═════ Selection ═════

# R. imitator 'nominant'



## Imitator Lamasi (Aug 12, 2010)

I am somewhat new to dart frogs and trying to breed my first pair. I have a male Imitator in an 18x18x18 well planted cube. He has been in there by himself for a few months and is calling. I just put a suspected female in with him and one of his first displays was opening his mouth kind of rubbing it with his front foot and closing it. He did this for a good 5 or 10 mins. He then hopped around a little eating flies. He got a little bit closer to her and then hopped up into some foliage and started calling.

Has anyone seen an imitators territorial display or breeding display, who can help me translate any of this? 

Thank you!

Jesse


----------



## jubjub47 (Sep 9, 2008)

Sounds like he was shedding and eating his skin.


----------



## R1ch13 (Apr 16, 2008)

═════ Information shown ═════

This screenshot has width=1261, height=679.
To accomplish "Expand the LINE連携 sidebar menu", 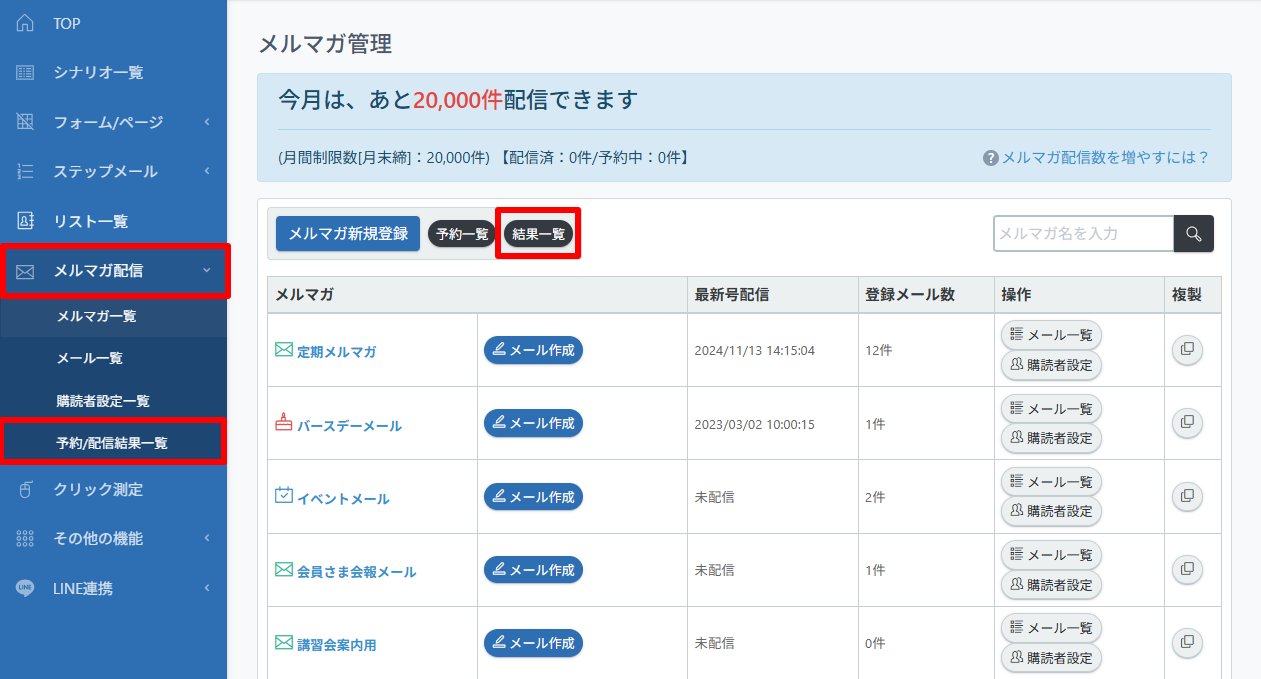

═════

=== Instructions ===
1. Using the dart frog thread, say whether each statement agrees with it, answering yes or no and quoting the words that decide it. (a) The male was in the cube with the suspected female from the start. (b) The cube measures 18x18x18. (c) A reply suggests the male was shedding and eating his skin.
2. Continue the dart frog thread from its last line.

=== Per-task answers ===
1.
(a) No: "He has been in there by himself for a few months"
(b) Yes: "I have a male Imitator in an 18x18x18 well planted cube."
(c) Yes: "Sounds like he was shedding and eating his skin."

2.
jubjub47 said:


> Sounds like he was shedding and eating his skin.


Yup sounds like it.

Was this in the morning just after lights on by any chance?

This is when I catch all my frogs shedding.

Richie


----------



## Imitator Lamasi (Aug 12, 2010)

Yeah, actually. About 20 mins after turning the lights on.

Jesse


----------



## Crazy frog (Aug 8, 2010)

Sound like molting to me...my frog does that too..did u see any white stuff and like eatibg them?


----------



## fleshfrombone (Jun 15, 2008)

It's freaky the first time you see it but yeah he's just shedding and eating his skin.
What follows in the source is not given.